Updated: Apr 7, 2020

If you have used Etsy before, then I suggest you skip this entry of the blog. This is super beginner because I myself am still figuring out the fine points of selling on this site.


So here's the deal... I've had an account for years but only to buy stuff. I've always wanted to sell on Etsy but I have been hesitant. 

Several reason, really. Shipping terrifies me and traditional art was always a rare medium for me to work with. I've been digital only for several years.

I only put up a couple artist cards, a print signed print of one of my digital arts and one complete fan art.

It's easy enough. Upload photo. Set price...

I mean you could get more complicated, like picking a name, a theme and your market but this is super basic soooo lets move on.

To start, with I am going to list the supplies you are going to need.

First off... Gotta have a scale. Yup that's right. To send out packages you need to know how heavy the items are so you can set shipping prices.

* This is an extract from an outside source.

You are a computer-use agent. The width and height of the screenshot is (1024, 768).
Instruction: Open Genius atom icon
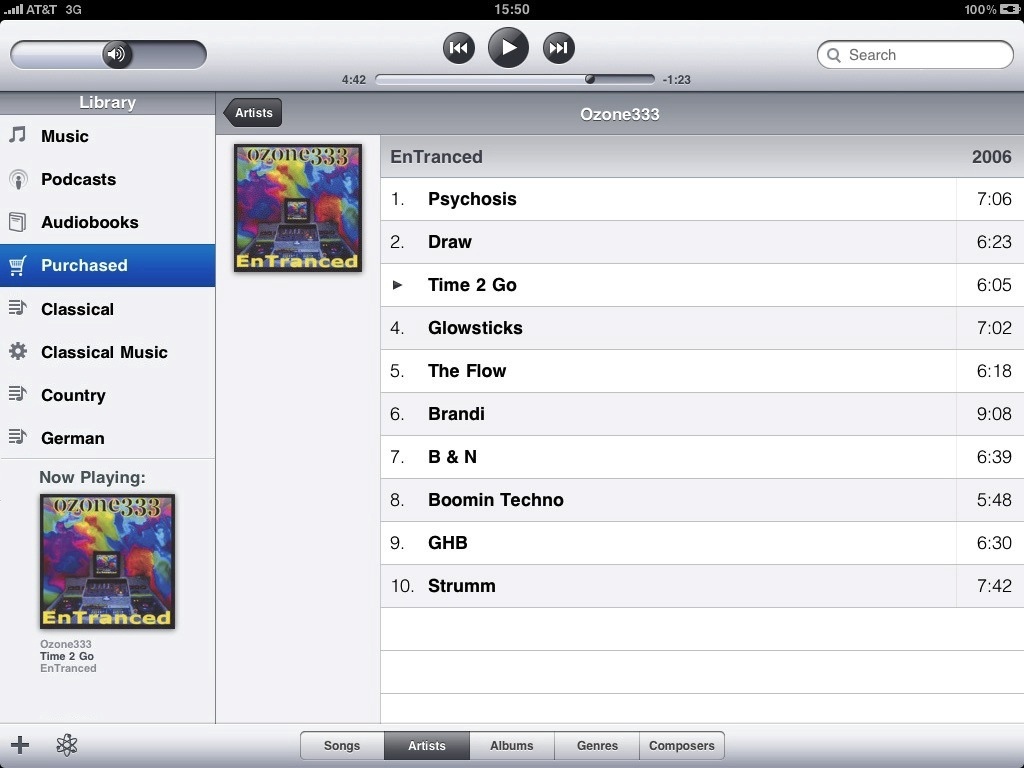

I just bought one at Office Depot... then I go on Amazon and find the same damn one for 20 dollars less. Go figure.

It was a while ago but this is the same type of scale.

Anyway moving on. My scale measures up to 3 lbs. since I am only using it for art cards. There are ones that measure heavier items if you need them.

Most of my products are only a few ounces. The heaviest being over one pound.

Next you need a ruler. Any ruler will do (tape measure would be good too) and you need to measure the length, width and height of your package.

This will help Etsy calculate your shipping for you and add it to your customers total. 


Anyway. That's really all that you need besides a shop banner and a logo. You probably already have stuff like that if you have another art shop. All else fails use your own photo. 😊

To create the shop - Click Sell on Etsy at the top right of the site or Open a shop at the bottom left.

From there you pick your language preference, shop name and upload your first item for sale. Either physical or digital, they both work. Keep in mind that you will have to pay for the listing. It's not always a joy.

There is a portion on Etsy where you can post where you will be selling physically should you ever do a street fair or market.

A warning; there are some downsides to Etsy.

One being that after a certain amount of earnings they will deduct from you. This was discovered by a friend of mine who did hand made teapots. There is also a risk in shipping that your items could get lost or damaged.

If you have questions, they have a decent help section.

You can always reach out to fellow artists using their community in the sellers forum.

All in all, they do their best to help you make sells. Now it's up to you to be diligent about putting up your work.

Good Luck Artists!

I sold mostly art cards but alas, only one was purchased off that site. The rest sold either on Instagram or in person.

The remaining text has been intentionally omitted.